Il n’en reste pas moins souhaitable, pour la bonne marche des entreprises, qu’un certain pourcentage du personnel affecté à chacun des lieux de travail consiste en employés à long terme. Outre cela, les entreprises japonaises n’ignorent pas que les difficultés qu’elles rencontrent aujourd’hui pour se doter d’effectifs adéquats vont encore s’aggraver dans les années à venir, à mesure du rétrécissement de la population en âge de travailler. C’est pourquoi elles sont attachées à leurs employés précaires aux performances élevées et souhaitent les garder le plus longtemps possible – d’où la place de plus en plus importante accordée aux employés précaires « ordinaires » titulaires de contrats à plus longue durée. Bien des sociétés offrent en outre des possibilités d’accès à un emploi stable aux salariés qui restent suffisamment longtemps chez elles.

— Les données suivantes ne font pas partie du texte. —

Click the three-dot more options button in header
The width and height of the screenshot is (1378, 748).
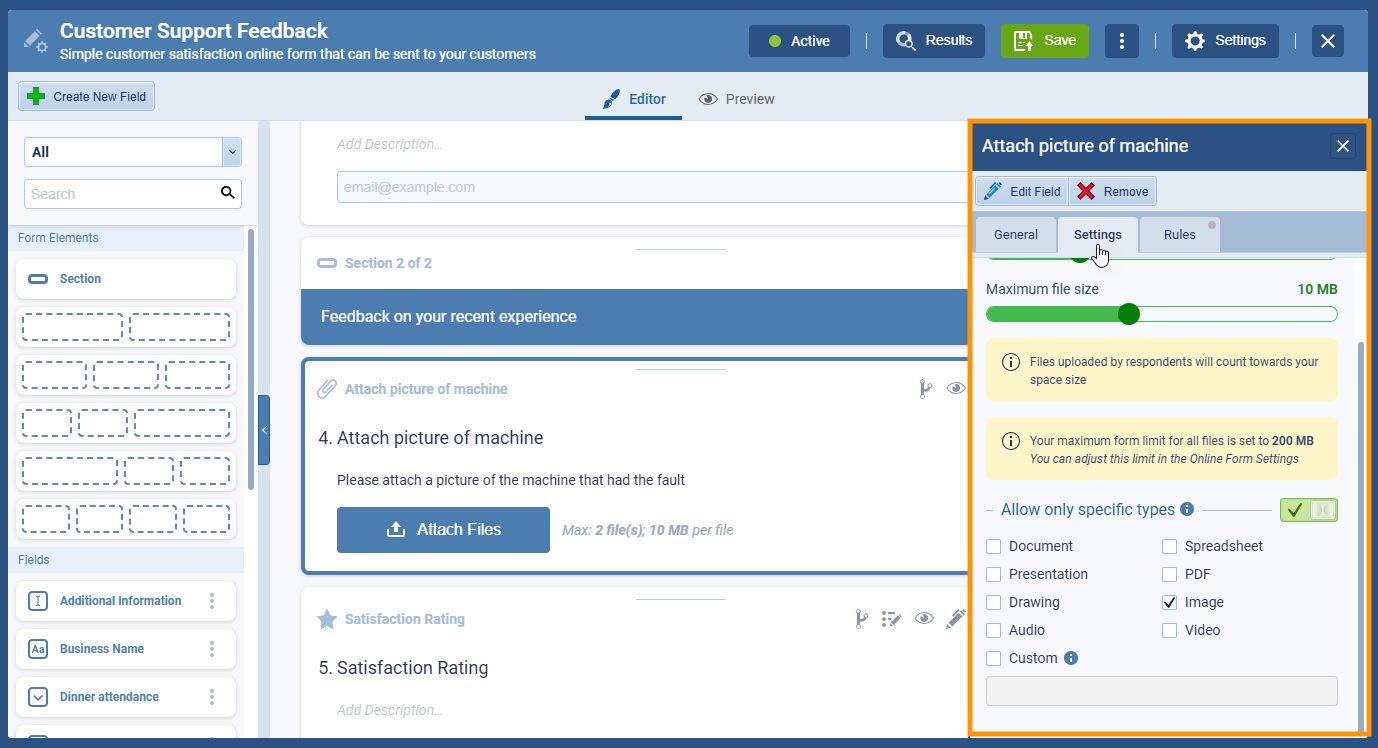1122,41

La révision de la Loi sur le travail temporaire

Le gouvernement, quant à lui, est attentif aux préoccupations concernant la pérennité des disparités de traitement et de statut entre salariés réguliers et non-réguliers. Il espère combler cet écart en encourageant les entreprises à adopter des régimes plus souples d’emploi permanent, aptes à répondre aux divers besoins des employés. Un petit nombre de sociétés proposent d’ores et déjà des postes permanents liés à des emplois et/ou à des lieux de travail spécifiques, option qui permet aux salariés de bénéficier de la continuité et de la sécurité de l’emploi, tout en leur évitant les perturbations causées par les transferts et les exigences liées aux tâches pénibles fréquemment imposées aux employés réguliers.
Si des options de ce genre leur sont proposées, les employés non-réguliers à long terme devraient rencontrer davantage d’opportunités d’accéder à des positions permanentes.

En 2015, un projet de révision de la Loi sur le travail temporaire, qui réglemente le secteur de la dotation en travailleurs temporaires et l’emploi des intérimaires dans les entreprises, devrait faire l’objet d’un débat à la Diète. D’après le gouvernement, les amendements proposés sont conçus pour augmenter les opportunités d’emploi à long terme en imposant davantage de contraintes aux sociétés d’intérim et en les surveillant de plus près, tout en assouplissant encore la limite de trois ans appliquée à l’emploi des travailleurs intérimaires tous postes confondus.

Au titre des amendements proposés, la limite de trois ans ne s’appliquerait qu’à l’affectation des travailleurs, pris individuellement, à un lieu de travail ou un poste donné. Une fois accomplies ces trois années sur un lieu de travail ou un poste spécifique, la société d’intérim serait dans l’obligation de choisir entre différentes formules visant à assurer au travailleur concerné la continuité d’emploi, par exemple en demandant à l’entreprise cliente de l’embaucher directement, en lui confiant un nouveau poste ou en l’embauchant directement pour une durée indéterminée.

Convenablement appliquée, cette loi pourrait ouvrir des opportunités pour les employés temporaires désireux d’accéder à l’emploi permanent. Le projet mérite cette fois un débat serein et objectif à la Diète.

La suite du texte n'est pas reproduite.